The Salsa Verde Cruda
- 767g can tomatillos
- 20g onion
- 30g coriander leaves
- 30g lettuce leaves
- 1 garlic clove
- 1 avocado (around 150g)
- Green chilies to taste – I used two small medium heat finger chilies
- Salt to taste
Put everything into your food processor and blitz until you have a very smooth paste. Add water as necessary to get the texture right – you want something more like whipped cream than like toothpaste. Adjust the amounts of salt and chili until you like the taste.
The onion salsa
- 600g onions
- 10g dried oregano
- juice of 1 lime
- 40g olive oil
- Chilies to taste – I used three fresh jalapeño peppers, but you can use habanero or Scotch bonnet chilies if you want to up the firepower. (If you’re doing that, use gloves).
- Halve the onions lengthways and slice thinly.
- Slice the chilies.
- Mix the other items, then put the onions and chilies into the mixture to marinade. Make sure that you turn them many times to ensure that everything is coated in the marinade.
The pineapple
- 1 pineapple
- 30g butter
- salt to taste
- Peel the pineapple and remove the eyes.
- Cut the pineapple into quarters and remove the toughest part of the inside stem. Cut each quarter into small bite-sized chunks.
- Heat butter in a skillet, add the pineapple and give it a generous sprinkling of salt.
- Fry, turning all the pieces occasionally, until nicely caramelised on all sides.
Cooking the pork
- Heat a griddle or skillet. Depending on its size, you will probably need to do the pork in two or three batches.
- Transfer pieces of pork from the bowl to the skillet, shaking off most of the marinade. You can also transfer some of the whole chipotle peppers.
- Cook the pork, turning occasionally. Make sure it’s cooked through, but try not to dry it out such that it becomes tough.
- Optionally, pour the remaining marinade into your skillet, cook for a few minutes to reduce and pour it over the pork.
- Keep the meat warm while you make your tortillas.
Making the tacos
The quantities here are for two 60g tacos each, which worked out about right for us. It’s a simple one-to-one ratio of masa to water, so multiply by whatever you want.

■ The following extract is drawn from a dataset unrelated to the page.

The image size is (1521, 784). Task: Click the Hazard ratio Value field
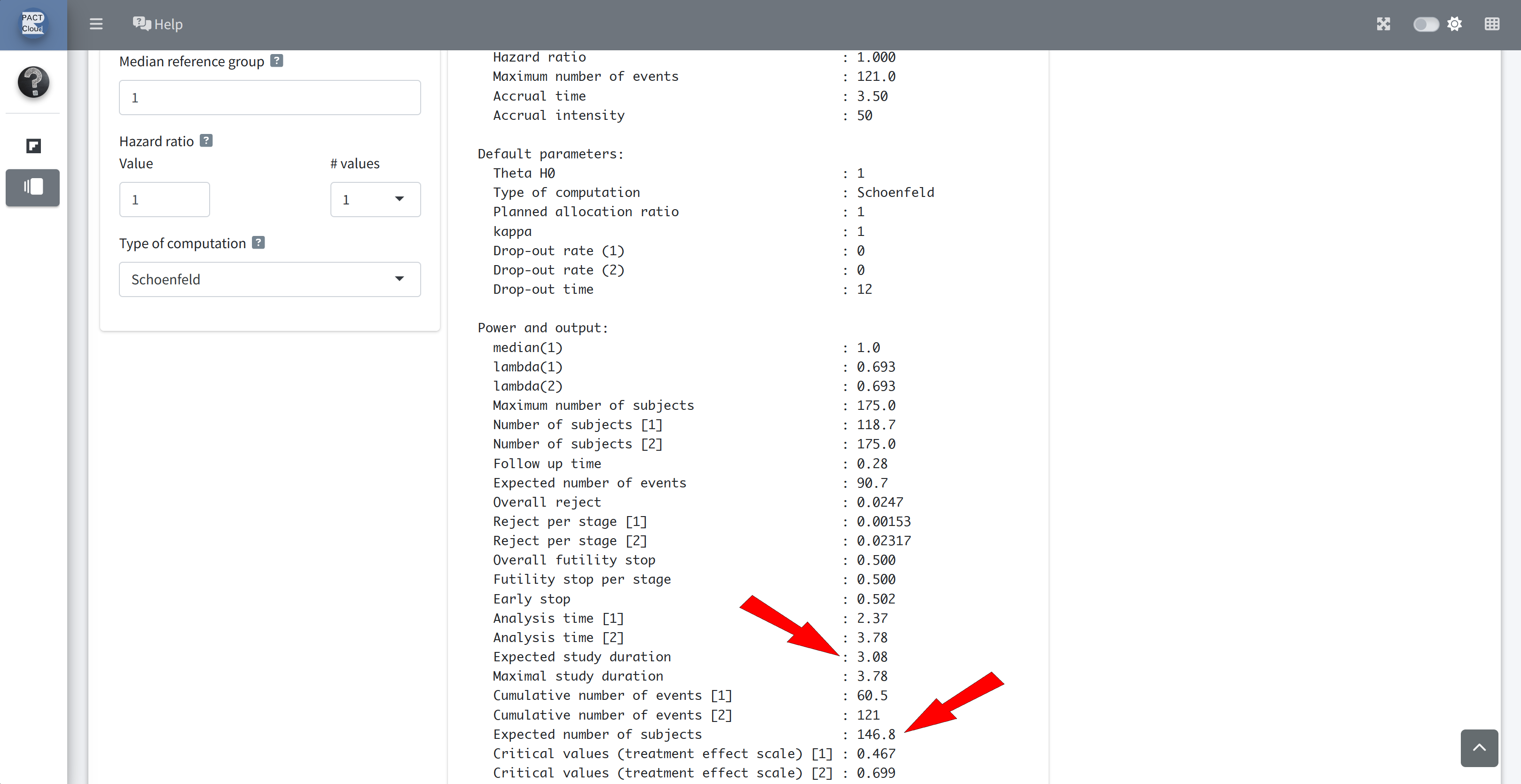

- 360g masa harina (see above)
- 360ml water
- Start heating your comal (or skillet or improvised substitute) on your hob – basically, you want it as hot as you can get.
- Put the masa harina and water into a bowl and mix until you have an even dough.
- Divide the dough into balls (in this case, 12 of them) and cover the bowl with a tea towel to stop the dough drying out while you make the tortillas.
- Place a ball of dough between two sheets of plastic (a re-used plastic bag works fine) into your tortilla press – whether purpose-built or improvised – and flatten the ball of dough to a disc. Finish it off with a rolling pin if you have to. Cámara says the ideal tortilla is about 3mm thick, but I felt that was a bit thick and aimed for 2mm.
- Peel the tortilla off the plastic and place it on the hot comal. Cook for a minute or two on each side – the tortilla should be thoroughly dried out and if you taste a piece, there should be no residual taste of raw flour.
- Repeat for all the tortillas, keeping them warm and covered.

Serving
To repeat what Cámara says, you can put anything into a taco. As well as the pork, pineapple, salsa verde and onion salsa, I went for sweetcorn, refried beans (proper ones from the Mexican grocery, as opposed to the distinctly indifferent supermarket-bought stuff) and some green salad. But truly, use whatever you feel like.
The idea is to put lots of items of filling into your taco and fold it into a U shape, in the hope that it will stay in one piece as you lift it to your mouth and take bites out of it. However, no-one I know has ever succeeded in doing this with any taco – home made or commercially bought: structural integrity just isn’t part of the programme. So I predict that you will suffer an epic failure and the collapse of your taco. But that’s all part of the fun – just remember to lean forward so it happens on top of your plate!